#### [Action item]
For each line of the listing that includes the word "will", show the whole line.

#####

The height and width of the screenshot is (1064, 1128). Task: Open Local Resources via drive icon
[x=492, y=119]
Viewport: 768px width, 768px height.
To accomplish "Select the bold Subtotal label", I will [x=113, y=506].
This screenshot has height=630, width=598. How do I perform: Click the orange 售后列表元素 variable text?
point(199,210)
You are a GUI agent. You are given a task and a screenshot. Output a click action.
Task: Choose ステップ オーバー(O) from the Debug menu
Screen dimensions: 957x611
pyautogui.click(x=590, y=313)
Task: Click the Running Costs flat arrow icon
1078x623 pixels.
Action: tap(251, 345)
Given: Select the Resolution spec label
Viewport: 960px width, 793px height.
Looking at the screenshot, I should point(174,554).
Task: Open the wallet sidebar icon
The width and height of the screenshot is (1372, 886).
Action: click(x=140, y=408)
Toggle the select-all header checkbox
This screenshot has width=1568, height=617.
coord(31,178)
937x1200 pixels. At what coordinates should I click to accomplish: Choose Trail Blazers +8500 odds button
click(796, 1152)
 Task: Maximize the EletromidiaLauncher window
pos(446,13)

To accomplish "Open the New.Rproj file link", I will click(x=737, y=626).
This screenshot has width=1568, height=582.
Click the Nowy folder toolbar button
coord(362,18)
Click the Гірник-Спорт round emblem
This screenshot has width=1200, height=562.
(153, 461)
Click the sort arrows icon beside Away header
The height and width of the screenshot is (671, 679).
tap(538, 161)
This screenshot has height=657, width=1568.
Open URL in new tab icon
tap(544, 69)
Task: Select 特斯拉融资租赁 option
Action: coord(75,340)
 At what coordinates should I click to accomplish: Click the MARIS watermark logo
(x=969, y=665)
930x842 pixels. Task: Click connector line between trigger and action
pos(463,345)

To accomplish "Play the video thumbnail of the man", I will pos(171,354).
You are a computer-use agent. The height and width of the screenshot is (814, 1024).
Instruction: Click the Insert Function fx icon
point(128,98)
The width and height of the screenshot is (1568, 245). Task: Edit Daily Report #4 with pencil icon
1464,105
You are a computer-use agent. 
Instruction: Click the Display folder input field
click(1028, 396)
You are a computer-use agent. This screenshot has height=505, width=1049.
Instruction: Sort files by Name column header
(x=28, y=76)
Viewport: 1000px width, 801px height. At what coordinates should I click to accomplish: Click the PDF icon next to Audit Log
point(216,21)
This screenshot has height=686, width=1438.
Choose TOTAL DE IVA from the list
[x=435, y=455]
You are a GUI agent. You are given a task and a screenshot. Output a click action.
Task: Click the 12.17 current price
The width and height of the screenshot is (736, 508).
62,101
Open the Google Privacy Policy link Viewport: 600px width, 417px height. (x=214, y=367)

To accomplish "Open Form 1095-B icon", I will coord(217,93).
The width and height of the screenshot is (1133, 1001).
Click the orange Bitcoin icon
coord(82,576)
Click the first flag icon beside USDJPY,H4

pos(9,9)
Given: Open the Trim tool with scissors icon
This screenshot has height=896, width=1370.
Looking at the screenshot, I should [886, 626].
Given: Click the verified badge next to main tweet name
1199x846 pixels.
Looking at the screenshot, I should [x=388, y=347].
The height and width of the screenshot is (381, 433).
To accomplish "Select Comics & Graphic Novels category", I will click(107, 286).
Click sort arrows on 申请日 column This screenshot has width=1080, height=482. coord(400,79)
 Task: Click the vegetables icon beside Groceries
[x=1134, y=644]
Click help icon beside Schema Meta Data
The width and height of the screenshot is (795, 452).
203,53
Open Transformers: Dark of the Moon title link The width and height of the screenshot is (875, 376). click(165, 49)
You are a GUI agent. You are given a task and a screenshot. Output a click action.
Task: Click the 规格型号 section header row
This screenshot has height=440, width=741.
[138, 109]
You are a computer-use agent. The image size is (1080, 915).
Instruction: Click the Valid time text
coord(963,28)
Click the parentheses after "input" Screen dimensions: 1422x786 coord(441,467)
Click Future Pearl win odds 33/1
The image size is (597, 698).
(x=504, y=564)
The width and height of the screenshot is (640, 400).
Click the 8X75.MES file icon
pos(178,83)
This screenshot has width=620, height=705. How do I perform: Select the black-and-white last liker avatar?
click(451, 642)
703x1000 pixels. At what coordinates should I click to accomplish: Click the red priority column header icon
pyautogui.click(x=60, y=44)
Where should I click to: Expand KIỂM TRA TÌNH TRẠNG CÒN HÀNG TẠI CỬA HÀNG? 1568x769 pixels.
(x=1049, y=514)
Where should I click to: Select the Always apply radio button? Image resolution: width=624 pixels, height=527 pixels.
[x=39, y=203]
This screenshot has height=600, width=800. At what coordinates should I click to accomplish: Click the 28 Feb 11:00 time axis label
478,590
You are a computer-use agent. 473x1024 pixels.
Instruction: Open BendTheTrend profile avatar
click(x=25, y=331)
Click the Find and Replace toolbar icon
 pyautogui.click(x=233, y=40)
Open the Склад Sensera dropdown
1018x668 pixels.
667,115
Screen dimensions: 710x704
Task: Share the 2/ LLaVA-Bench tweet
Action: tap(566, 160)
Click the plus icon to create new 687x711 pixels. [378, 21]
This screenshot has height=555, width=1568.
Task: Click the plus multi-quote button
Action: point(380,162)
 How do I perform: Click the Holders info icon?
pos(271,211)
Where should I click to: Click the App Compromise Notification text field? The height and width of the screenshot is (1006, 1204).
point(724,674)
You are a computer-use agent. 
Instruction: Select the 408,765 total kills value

#####

#### [Response to the exercise]
To accomplish "Select the bold Subtotal label", I will [x=113, y=506].
To accomplish "Open the New.Rproj file link", I will click(x=737, y=626).
To accomplish "Play the video thumbnail of the man", I will pos(171,354).
To accomplish "Open Form 1095-B icon", I will coord(217,93).
To accomplish "Select Comics & Graphic Novels category", I will click(107, 286).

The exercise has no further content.